Sequenzanalyse zur Detektion von Bakteriengemeinschaften

Die 16S rRNA-Gen-Sequenzanalyse wird schon lange eingesetzt, beispielsweise zur Detektion der Bakteriengemeinschaften in Bodenproben. Für die gezielte Quantifizierung von Mikroorganismengruppen oder sogar Arten lässt sich mittels spezifischer Primer die Anzahl an Zielgenen in einer Probe mittels quantitativer PCR-Methoden ermitteln.

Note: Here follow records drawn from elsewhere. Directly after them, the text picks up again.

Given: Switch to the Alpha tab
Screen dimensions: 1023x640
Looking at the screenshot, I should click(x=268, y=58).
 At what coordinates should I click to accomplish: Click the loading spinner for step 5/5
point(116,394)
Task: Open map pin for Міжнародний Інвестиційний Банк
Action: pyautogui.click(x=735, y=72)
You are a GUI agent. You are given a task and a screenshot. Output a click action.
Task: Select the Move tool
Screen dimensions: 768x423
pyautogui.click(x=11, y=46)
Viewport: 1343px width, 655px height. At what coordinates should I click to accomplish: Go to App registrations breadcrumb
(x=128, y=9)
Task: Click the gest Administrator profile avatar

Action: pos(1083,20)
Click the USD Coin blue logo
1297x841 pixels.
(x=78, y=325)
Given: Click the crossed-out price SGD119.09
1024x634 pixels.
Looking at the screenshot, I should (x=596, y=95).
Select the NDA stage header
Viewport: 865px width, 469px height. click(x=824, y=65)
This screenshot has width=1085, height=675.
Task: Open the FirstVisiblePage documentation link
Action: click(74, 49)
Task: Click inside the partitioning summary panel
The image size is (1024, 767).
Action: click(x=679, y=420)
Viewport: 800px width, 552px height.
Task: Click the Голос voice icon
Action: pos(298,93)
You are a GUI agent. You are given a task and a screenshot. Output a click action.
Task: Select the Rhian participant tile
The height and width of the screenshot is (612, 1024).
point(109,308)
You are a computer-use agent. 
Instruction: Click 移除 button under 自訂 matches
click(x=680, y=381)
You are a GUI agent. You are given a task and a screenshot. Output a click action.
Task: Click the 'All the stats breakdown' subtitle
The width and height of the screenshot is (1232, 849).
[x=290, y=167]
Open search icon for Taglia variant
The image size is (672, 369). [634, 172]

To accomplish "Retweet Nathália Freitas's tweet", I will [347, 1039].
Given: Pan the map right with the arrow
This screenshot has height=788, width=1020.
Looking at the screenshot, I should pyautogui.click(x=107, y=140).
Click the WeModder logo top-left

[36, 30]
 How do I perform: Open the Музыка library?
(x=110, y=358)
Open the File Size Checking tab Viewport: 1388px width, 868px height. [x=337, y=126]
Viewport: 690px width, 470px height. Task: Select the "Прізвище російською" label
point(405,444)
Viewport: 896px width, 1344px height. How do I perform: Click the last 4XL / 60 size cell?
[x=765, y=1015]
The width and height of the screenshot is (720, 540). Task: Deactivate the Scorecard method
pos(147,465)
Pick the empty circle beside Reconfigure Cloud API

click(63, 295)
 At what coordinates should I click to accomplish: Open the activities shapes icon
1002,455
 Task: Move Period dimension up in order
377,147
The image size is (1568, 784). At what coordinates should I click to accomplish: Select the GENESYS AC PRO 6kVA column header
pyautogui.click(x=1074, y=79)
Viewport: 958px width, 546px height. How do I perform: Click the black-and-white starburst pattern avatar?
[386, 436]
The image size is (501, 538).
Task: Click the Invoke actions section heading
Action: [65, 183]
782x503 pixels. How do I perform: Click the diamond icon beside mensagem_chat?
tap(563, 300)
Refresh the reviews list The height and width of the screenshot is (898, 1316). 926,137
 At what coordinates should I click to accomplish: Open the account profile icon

Im Bereich der Luftanalysen und speziell im Bereich der Arbeitsplatzmessungen haben molekularbiologische Methoden bislang selten Anwendung gefunden. Dabei gab es die ersten PCR-basierten Analysen zur Untersuchung von Bioaerosolen bereits Anfang der 1990er Jahre und ein Teil der Studien zeigte ihren Nutzen deutlich.

Aus diesem Grund hat die BAuA in den letzten Jahren Projekte durchgeführt, die sich mit der Entwicklung und der Anwendung neuer Methoden für Arbeitsplatzmessungen beschäftigten. Die Ergebnisse zeigen, dass molekularbiologische und biochemische Methoden in der Bioaerosolanalytik die Expositionen sowohl qualitativ als auch quantitativ erfassen. Damit sind die getesteten Methoden sinnvolle Ergänzungen zur Kultivierung. Abgeleitet aus den Ergebnissen und in Verbindung mit den Risikogruppen der erfassten Mikroorganismen lassen sich erste Schritte zur besseren Abschätzungen des Gefährdungspotentials für Beschäftigte aber auch der Umwelt machen bzw. erforderliche Schutzmaßnahmen ableiten.